> [Prompt] Rewrite the entries from the first one through the line containing "point(1128,261)", changing "comment" to "post" and leaving everything else as it is.

==== Data for the task ====

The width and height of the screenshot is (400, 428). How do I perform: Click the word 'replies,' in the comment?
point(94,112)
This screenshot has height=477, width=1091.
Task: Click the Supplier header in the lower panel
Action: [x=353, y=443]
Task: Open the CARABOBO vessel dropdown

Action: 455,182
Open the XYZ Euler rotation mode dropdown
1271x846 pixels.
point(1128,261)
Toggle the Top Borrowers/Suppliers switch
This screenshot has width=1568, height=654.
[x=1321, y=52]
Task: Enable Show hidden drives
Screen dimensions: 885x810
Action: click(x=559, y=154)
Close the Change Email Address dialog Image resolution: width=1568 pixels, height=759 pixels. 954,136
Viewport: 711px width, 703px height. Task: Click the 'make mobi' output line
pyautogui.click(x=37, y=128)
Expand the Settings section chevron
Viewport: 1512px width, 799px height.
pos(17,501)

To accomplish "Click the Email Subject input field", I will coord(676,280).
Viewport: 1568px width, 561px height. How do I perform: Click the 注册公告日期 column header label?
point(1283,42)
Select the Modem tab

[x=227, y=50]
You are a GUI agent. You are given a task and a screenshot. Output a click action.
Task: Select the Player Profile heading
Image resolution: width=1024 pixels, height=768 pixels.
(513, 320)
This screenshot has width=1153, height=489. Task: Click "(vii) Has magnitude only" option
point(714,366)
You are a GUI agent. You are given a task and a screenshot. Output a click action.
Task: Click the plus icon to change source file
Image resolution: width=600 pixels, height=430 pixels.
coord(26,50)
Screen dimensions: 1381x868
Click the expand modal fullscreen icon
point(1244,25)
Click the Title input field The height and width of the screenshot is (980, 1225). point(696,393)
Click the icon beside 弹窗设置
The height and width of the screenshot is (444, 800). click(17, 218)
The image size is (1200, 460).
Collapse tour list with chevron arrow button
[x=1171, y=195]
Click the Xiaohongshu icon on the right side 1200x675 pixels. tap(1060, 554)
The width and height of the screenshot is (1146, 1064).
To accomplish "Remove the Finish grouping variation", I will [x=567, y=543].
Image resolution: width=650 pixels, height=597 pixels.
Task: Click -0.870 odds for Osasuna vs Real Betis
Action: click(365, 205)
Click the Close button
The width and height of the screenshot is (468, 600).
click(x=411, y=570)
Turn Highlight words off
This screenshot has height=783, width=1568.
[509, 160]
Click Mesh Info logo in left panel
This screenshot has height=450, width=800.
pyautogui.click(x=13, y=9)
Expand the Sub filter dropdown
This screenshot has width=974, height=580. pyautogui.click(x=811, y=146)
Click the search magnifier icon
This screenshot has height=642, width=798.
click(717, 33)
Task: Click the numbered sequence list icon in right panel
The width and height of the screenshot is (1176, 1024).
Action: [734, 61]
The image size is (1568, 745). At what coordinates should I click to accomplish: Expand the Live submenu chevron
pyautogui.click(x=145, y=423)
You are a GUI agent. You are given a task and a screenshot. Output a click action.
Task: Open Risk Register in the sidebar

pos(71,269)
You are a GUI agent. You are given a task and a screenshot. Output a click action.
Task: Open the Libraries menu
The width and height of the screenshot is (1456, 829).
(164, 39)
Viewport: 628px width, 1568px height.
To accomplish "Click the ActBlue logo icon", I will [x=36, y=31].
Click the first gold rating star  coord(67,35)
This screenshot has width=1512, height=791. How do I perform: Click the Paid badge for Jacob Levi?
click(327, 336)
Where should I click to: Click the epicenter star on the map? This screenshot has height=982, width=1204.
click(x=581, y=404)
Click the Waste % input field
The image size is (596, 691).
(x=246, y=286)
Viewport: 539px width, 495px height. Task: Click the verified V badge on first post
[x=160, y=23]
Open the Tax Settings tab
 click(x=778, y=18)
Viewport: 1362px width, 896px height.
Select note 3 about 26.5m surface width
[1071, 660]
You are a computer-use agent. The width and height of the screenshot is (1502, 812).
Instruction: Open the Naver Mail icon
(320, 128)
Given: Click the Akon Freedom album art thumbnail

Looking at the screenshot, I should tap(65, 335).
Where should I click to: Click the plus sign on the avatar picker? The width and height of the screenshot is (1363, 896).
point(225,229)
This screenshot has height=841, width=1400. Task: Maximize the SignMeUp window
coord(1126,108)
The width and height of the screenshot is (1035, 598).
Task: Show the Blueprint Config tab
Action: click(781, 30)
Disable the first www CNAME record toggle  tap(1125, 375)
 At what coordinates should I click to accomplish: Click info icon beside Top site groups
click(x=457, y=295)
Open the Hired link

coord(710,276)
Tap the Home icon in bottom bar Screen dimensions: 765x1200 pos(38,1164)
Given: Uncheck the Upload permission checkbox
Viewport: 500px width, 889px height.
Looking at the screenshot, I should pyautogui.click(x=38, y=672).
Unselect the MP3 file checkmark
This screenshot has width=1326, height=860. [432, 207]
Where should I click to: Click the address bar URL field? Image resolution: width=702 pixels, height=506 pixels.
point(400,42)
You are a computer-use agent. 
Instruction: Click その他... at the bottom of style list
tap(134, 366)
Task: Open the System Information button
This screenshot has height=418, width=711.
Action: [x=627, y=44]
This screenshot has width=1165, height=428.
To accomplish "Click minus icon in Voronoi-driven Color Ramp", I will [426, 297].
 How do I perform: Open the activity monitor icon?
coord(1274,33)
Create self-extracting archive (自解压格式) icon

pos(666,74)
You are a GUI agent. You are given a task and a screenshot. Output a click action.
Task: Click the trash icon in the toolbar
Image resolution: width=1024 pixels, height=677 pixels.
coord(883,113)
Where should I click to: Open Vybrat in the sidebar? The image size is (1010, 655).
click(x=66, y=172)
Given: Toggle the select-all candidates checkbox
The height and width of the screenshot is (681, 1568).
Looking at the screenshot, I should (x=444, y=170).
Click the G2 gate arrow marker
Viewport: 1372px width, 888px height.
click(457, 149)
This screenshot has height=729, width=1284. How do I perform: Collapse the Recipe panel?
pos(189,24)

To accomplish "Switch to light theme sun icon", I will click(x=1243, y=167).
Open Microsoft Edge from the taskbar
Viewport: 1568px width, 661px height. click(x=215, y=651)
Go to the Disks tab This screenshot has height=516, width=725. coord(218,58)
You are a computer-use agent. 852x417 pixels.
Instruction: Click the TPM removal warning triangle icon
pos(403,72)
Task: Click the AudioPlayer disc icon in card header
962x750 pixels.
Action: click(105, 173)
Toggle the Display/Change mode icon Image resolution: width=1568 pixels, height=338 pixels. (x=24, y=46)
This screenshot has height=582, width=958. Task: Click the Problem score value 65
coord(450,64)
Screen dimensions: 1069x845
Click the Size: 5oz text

====

> [Exercise result]
The width and height of the screenshot is (400, 428). How do I perform: Click the word 'replies,' in the post?
point(94,112)
This screenshot has height=477, width=1091.
Task: Click the Supplier header in the lower panel
Action: [x=353, y=443]
Task: Open the CARABOBO vessel dropdown

Action: 455,182
Open the XYZ Euler rotation mode dropdown
1271x846 pixels.
point(1128,261)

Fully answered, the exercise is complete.